© 1999 by British Computer Society
Applying Cilk in Provably Efficient Task Scheduling
1 Centre for Advanced Information Systems, Nanyang Technological University, Singapore Email: vyvee@singnet.com.sg
We examine the application of Cilk, a C-based runtime system for multithreaded parallel programming in task scheduling. Given a task graph G, the output of the scheduling algorithm is an intermediate schedule $\mathcal{S}$ which, when interpreted by the Cilk runtime scheduler, guarantees that the tasks will be executed concurrently in a manner consistent with the precedence requirement of G. However, there are certain precedence relations that cannot be expressed exactly in the Cilk modelhence no algorithms can guarantee an optimal schedule for task graphs containing such relations.
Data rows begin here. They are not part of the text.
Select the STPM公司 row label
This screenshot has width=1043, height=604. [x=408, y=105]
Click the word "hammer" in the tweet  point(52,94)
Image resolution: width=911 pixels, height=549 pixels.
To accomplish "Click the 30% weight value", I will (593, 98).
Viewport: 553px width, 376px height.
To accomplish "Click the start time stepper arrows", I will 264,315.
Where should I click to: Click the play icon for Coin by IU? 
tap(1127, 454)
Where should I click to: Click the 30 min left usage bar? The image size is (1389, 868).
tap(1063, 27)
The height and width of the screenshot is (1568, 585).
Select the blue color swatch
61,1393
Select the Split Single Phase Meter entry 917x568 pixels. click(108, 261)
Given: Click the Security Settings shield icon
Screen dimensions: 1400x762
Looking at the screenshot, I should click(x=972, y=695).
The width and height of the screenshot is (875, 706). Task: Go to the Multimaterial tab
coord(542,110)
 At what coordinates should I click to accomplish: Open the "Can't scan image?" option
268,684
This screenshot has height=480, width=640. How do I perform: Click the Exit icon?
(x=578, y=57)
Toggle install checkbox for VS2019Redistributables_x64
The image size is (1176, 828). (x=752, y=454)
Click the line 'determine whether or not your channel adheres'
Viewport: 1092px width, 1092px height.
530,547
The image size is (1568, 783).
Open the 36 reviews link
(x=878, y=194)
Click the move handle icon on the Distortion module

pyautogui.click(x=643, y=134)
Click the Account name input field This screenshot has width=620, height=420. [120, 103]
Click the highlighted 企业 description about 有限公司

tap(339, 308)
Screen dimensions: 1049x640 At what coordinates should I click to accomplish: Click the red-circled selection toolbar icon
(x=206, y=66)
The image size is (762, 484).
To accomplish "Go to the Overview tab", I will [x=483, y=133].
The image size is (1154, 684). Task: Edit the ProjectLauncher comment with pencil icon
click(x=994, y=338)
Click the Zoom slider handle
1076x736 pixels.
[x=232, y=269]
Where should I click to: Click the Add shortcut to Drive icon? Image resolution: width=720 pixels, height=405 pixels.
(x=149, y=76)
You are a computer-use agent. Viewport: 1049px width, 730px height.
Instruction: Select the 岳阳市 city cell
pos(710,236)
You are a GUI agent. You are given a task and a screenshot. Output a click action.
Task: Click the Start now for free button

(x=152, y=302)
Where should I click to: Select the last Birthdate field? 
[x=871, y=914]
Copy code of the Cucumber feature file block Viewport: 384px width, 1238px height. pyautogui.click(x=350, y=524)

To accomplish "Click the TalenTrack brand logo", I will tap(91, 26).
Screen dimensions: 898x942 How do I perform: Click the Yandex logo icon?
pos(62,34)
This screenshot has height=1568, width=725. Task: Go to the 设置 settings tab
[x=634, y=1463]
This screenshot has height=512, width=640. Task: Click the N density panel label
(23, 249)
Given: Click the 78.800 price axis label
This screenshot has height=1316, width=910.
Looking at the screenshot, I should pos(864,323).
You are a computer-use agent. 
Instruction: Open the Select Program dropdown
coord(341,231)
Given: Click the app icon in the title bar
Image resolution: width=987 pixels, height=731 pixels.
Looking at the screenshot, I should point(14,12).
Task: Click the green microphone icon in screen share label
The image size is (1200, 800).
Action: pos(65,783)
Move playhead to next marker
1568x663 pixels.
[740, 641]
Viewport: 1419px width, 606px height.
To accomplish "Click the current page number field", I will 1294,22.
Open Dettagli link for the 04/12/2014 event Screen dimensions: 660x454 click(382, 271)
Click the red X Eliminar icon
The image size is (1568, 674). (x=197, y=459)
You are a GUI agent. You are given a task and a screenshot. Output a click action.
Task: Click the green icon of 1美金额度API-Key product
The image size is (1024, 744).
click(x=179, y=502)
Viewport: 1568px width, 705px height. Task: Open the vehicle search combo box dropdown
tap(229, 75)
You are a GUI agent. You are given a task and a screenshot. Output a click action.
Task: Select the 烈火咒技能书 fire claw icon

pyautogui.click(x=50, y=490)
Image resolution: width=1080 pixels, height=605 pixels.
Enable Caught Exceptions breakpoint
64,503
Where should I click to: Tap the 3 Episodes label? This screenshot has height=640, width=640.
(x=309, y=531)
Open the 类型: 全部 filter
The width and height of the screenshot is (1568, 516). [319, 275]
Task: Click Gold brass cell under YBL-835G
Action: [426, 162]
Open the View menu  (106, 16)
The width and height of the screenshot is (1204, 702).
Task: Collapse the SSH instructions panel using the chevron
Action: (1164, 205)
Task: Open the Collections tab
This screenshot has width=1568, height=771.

Nonetheless, this limitation does not prevent Cilk from becoming a useful tool for task scheduling. Let n and e denote the number of nodes and edges of a task graph. By using Tarjan's disjoint-set algorithm to handle tasks that can be scheduled concurrently, we demonstrate that an intermediate schedule can be derived in $O(n+e)$ time for any task graph of practical size. We further show that with P processors, the expected completion time for the scheduled tasks achieves a near-optimum of $\Gamma_{P} \approx \Gamma_{1} / P + 1.5\Gamma_{\infty}$, where $\Gamma_{1}$ denotes the work, i.e. the sequential execution time of all tasks, and $\Gamma_{\infty}$ denotes the critical path, i.e. the total execution time of all tasks lying on the longest dependency path. Besides confirming its expressive power in handling complicated types of concurrency, our results show that the performance guarantee of Cilk can lead to a new efficient approach for task scheduling.
Received 29 October, 1998. Revised 6 October, 1999.